2. Right-click on an empty area and select New > Shortcut. This will open the shortcut creation wizard in Windows.
3. In the Type the location of the item: field just enter cmd and click Next to continue.
4. Now you need to give your shortcut a name. Don’t overthink it too much and just click Finish. You can rename the shortcut later, at any time, by selecting it and pressing F2. By default, Windows will use the executable file full name, which in this case is cmd.exe.
5. This is what the shortcut looks like on your desktop. You can double-click it any time to open a new CMD window.
Note: you can copy/paste or cut/paste this shortcut anywhere. It doesn’t have to reside on your desktop.
Long Way: Open from File Explorer Location
If you really want to know your OS inside out then you need to know various important folder locations. One of them is the System32 folder, located as follows:
Open File Explorer (Win + E) and paste the address above in the address bar. It will open the folder directly. Or, just navigate to PC > C: > Windows > System32. Once you’re here scroll until you see the cmd.exe file. Right-click to open or run as administrator, or double-click to open directly.

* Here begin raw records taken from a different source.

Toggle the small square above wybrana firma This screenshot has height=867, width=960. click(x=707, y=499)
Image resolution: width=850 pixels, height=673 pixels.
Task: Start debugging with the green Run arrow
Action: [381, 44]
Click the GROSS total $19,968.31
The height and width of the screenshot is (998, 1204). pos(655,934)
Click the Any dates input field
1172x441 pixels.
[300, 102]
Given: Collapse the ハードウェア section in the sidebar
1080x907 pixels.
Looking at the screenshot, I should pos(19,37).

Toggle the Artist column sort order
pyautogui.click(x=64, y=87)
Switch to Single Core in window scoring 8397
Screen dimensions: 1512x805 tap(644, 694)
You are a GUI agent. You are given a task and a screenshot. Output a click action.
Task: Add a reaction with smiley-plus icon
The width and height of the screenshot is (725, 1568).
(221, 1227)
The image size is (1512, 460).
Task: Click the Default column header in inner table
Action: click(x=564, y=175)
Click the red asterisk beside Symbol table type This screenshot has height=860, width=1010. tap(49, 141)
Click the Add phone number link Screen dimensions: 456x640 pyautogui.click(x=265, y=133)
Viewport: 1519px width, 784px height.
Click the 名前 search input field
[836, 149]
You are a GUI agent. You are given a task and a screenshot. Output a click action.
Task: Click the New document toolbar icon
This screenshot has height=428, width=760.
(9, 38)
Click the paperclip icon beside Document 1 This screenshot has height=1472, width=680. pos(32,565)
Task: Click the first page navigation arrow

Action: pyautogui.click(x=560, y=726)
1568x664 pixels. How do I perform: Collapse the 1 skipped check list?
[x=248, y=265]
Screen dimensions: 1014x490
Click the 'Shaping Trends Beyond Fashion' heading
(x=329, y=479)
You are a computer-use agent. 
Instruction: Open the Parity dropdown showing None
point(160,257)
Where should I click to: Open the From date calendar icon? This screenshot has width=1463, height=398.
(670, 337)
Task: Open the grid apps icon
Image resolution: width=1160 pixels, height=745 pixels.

It’s your choice.
Launch CMD From Within PowerShell: Inception
And a fun way to open CMD is by using PowerShell. It doesn’t make sense to use it, but just so you know, it can be done.
Open the Start Menu (Win key) and type PowerShell. Select the first result to open the app (there are more ways to open PowerShell, by the way). Now type one of the commands below, followed by Enter to execute:
start cmd.exe start cmd
Note: the command also works from a CMD window, if you wish to quickly open a new Command Prompt window.
If you’re tired of remembering any of the methods above the best thing to do is pin the CMD shortcut to either the taskbar or Start menu. If you’re a casual user of CMD it’s probably more appropriate to add the link to the Start menu.
Open CMD any way you like, then (1) right-click on the app icon in the taskbar. (2) Right-click again on the Command Prompt link in the small menu and (3) choose Pin to Start.
Now every time you open the Start menu you’ll see the link to Command Prompt. Click on it to open. It’s that simple.
Bonus: How to Open Command Prompt in Folder
One thing that always bothers me when using command prompt to navigate the folder structure is that sometimes I just wish there was a quicker way to navigate to the sub-folder I want to work on.
I use elaborate folder structures to organize my work and sometimes I need to navigate deeply into the folder tree on my drive. And it’s always easier to navigate with File Explorer, using my mouse.
Thankfully, there’s away to open CMD in folder, and by that I mean the command prompt will launch with the prompt set for the current folder location. Here’s what you have to do:
- Open File Explorer (press Win + E).
- Navigate to the desired folder.
- Press Alt + D to place the cursor into the File Explorer address field.
- Type cmd and press Enter to open cmd here.
So, what’s your preferred way to open the Command Prompt in Windows? Know any other cool way to launch CMD?